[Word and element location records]
====

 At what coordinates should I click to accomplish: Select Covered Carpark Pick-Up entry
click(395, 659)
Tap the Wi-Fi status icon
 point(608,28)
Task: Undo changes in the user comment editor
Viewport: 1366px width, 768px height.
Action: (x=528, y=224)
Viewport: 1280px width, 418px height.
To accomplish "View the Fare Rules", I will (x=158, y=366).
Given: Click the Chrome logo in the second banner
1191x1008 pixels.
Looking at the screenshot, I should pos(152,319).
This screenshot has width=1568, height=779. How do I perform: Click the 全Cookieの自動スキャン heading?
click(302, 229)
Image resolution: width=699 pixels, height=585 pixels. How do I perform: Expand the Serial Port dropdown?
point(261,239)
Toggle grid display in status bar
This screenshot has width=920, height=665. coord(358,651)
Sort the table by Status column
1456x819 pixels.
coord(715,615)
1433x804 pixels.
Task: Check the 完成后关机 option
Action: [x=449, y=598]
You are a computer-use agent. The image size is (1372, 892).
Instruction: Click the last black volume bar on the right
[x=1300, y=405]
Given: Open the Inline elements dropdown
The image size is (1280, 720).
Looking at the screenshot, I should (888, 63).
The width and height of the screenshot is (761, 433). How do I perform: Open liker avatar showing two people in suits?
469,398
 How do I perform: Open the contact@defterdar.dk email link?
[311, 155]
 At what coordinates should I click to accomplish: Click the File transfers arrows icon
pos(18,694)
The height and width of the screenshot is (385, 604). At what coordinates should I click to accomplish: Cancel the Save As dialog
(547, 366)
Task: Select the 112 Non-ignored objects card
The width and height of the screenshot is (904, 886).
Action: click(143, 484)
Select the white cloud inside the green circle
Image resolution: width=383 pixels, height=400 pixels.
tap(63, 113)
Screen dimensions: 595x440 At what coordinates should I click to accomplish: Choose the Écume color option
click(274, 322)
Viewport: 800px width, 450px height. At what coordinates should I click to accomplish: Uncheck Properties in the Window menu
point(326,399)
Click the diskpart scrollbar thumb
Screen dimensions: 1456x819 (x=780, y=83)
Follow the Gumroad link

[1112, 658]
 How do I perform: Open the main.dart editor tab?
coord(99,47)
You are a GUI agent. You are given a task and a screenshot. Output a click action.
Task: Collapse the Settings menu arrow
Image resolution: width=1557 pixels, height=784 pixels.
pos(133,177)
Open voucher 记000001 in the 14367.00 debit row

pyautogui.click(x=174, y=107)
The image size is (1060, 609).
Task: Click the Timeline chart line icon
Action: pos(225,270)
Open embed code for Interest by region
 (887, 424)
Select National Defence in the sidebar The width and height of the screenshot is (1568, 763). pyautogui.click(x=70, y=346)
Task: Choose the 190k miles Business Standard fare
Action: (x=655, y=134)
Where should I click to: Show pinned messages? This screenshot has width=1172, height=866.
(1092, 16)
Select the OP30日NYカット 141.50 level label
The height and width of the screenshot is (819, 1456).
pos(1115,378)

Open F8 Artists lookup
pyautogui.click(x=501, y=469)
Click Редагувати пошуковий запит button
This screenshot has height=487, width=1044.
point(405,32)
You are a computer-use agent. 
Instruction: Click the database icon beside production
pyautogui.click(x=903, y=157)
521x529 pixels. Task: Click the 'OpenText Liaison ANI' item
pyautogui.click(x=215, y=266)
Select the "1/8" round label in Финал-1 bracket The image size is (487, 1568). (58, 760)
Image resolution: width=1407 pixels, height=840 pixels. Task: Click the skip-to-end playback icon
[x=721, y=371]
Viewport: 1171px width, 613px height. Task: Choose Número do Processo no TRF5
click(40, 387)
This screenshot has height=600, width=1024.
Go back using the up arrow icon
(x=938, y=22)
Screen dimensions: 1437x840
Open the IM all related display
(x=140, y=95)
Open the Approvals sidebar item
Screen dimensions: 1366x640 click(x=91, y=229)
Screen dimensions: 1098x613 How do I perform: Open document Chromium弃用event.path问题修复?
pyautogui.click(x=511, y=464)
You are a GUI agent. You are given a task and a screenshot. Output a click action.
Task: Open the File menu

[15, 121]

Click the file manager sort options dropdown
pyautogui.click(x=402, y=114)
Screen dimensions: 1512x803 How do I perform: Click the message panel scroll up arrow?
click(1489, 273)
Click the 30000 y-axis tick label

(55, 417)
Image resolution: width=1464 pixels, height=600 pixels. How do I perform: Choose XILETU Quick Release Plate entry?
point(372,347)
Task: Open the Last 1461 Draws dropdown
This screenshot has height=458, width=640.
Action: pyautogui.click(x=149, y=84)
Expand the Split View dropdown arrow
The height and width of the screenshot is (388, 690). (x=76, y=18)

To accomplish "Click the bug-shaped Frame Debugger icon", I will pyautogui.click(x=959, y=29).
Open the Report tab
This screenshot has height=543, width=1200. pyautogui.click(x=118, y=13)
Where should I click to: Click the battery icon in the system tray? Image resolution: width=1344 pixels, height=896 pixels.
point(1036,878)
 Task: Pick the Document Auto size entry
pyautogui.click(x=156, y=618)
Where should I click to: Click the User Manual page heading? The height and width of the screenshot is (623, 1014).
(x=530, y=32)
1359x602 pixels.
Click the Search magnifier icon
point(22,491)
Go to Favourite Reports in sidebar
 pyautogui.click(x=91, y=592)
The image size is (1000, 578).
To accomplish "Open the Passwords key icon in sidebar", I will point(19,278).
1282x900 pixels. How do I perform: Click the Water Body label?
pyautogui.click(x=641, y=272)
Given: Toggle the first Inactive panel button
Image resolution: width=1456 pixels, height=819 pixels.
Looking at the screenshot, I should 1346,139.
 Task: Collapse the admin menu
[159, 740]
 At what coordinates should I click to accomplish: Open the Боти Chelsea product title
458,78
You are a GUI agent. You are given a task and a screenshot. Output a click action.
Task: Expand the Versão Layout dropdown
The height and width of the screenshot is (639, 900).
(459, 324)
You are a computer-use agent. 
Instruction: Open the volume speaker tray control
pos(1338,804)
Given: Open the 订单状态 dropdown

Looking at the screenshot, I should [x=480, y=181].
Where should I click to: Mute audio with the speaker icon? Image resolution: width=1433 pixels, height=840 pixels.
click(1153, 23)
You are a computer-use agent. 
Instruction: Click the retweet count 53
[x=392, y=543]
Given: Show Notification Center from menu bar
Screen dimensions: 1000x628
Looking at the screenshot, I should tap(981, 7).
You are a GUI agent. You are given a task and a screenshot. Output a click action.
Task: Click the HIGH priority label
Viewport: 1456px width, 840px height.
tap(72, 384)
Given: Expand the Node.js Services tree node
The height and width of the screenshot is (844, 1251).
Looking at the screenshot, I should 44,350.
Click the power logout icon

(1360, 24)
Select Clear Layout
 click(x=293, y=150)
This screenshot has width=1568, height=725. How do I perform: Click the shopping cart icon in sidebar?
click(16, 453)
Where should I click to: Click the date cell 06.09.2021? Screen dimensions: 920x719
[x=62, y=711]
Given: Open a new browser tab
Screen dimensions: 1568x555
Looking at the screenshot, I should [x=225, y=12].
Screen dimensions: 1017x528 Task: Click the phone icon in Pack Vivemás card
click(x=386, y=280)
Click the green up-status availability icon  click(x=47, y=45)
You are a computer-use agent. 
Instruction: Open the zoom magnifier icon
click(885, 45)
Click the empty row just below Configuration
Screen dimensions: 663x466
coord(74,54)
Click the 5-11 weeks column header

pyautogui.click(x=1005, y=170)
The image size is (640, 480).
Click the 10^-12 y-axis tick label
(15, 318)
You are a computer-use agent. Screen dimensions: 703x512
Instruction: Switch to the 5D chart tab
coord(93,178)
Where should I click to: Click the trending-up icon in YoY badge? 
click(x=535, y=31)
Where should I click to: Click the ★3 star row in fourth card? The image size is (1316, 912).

====

EXERCISE BRIEF
Select and copy every line above that contains the string "display".

WRITTEN REPLY
Toggle grid display in status bar
Open the IM all related display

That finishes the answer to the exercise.